Could you return the whole display puzzle write-up below, word for word and with nothing changed?

**SUPPLIED PASSAGE**:

━━━━━━━━━━━━━━━━━━━━━━━━━━━━━━

Overview of the problem

My second AOC task is the day 8 from 2016. I try to display a specific word on a 50x6px display. The display shows two types of characters, # and .. I try to move the # in the way it displays a word. Like so:

.#..#.#
#.#....
.#.....

At the front desk is cheatsheet how to find out the password.

  • rect AxB turns on all of the pixels in a rectangle at the top-left of the screen which is A wide and B tall.
  • rotate row y=A by B shifts all of the pixels in row A (0 is the top row) right by B pixels. Pixels that would fall off the right end appear at the left end of the row.
  • rotate column x=A by B shifts all of the pixels in column A (0 is the left column) down by B pixels. Pixels that would fall off the bottom appear at the top of the column.

The document might look like this.

rect 9x1
rotate column x=7 by 1
rotate row y=1 by 3

The instructions tell us to shift the symbols in a way it creates a word.

Solution

The solution for the first and second part is very similar, so I combined them into one section.

Firstly, I created the needed grid based on the provided dimensions of 50x6. Every cell contains .. I used the idiomatic approach to initialize a nested list.

val lines = List(50) { '.' } val grid = List(6) { lines }

Secondly, I iterate through the instruction text file line by line. I prepare the instruction check if there are no extra spaces that might mess up the split function.

val line = it.trim() val words = line.split(" ")

Then I take the first word from the instruction array and decide if the program will to turn on the light in provided dimensions or shift the symbols. I used Kotlin's native feature .first(), which takes the first element of the list.

━━━━━━━━━━━━━━━━━━━━━━━━━━━━━━

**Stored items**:
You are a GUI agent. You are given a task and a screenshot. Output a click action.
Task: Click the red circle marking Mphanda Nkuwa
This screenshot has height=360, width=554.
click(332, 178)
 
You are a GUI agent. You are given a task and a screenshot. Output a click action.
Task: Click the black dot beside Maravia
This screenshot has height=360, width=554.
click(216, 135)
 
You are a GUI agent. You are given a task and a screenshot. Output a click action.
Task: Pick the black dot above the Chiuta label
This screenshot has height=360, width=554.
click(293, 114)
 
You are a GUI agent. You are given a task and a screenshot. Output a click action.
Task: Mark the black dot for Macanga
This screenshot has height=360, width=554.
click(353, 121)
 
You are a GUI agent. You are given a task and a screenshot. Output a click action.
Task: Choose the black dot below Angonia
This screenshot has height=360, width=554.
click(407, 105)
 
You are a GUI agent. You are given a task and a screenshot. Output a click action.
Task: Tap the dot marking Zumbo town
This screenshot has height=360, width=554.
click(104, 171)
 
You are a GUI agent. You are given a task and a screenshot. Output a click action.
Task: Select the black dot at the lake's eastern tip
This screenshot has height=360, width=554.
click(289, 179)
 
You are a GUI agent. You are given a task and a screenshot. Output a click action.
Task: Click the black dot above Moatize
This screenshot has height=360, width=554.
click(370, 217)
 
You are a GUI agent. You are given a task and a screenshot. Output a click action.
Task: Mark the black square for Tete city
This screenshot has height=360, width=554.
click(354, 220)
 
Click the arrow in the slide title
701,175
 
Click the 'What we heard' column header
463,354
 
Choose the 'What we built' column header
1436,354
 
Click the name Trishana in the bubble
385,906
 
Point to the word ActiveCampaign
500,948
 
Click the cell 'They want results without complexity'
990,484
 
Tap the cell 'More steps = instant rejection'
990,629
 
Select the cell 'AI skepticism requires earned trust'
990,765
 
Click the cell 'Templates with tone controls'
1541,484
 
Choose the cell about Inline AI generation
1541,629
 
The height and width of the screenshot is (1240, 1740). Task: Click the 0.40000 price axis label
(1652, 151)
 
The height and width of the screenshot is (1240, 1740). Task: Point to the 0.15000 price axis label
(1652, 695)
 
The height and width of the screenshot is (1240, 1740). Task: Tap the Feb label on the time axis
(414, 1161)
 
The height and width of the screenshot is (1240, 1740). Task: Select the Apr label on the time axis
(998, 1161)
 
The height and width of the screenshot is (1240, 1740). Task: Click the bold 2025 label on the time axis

━━━━━━━━━━━━━━━━━━━━━━━━━━━━━━

**COMPLETE RESPONSE**:
Overview of the problem

My second AOC task is the day 8 from 2016. I try to display a specific word on a 50x6px display. The display shows two types of characters, # and .. I try to move the # in the way it displays a word. Like so:

.#..#.#
#.#....
.#.....

At the front desk is cheatsheet how to find out the password.

  • rect AxB turns on all of the pixels in a rectangle at the top-left of the screen which is A wide and B tall.
  • rotate row y=A by B shifts all of the pixels in row A (0 is the top row) right by B pixels. Pixels that would fall off the right end appear at the left end of the row.
  • rotate column x=A by B shifts all of the pixels in column A (0 is the left column) down by B pixels. Pixels that would fall off the bottom appear at the top of the column.

The document might look like this.

rect 9x1
rotate column x=7 by 1
rotate row y=1 by 3

The instructions tell us to shift the symbols in a way it creates a word.

Solution

The solution for the first and second part is very similar, so I combined them into one section.

Firstly, I created the needed grid based on the provided dimensions of 50x6. Every cell contains .. I used the idiomatic approach to initialize a nested list.

val lines = List(50) { '.' } val grid = List(6) { lines }

Secondly, I iterate through the instruction text file line by line. I prepare the instruction check if there are no extra spaces that might mess up the split function.

val line = it.trim() val words = line.split(" ")

Then I take the first word from the instruction array and decide if the program will to turn on the light in provided dimensions or shift the symbols. I used Kotlin's native feature .first(), which takes the first element of the list.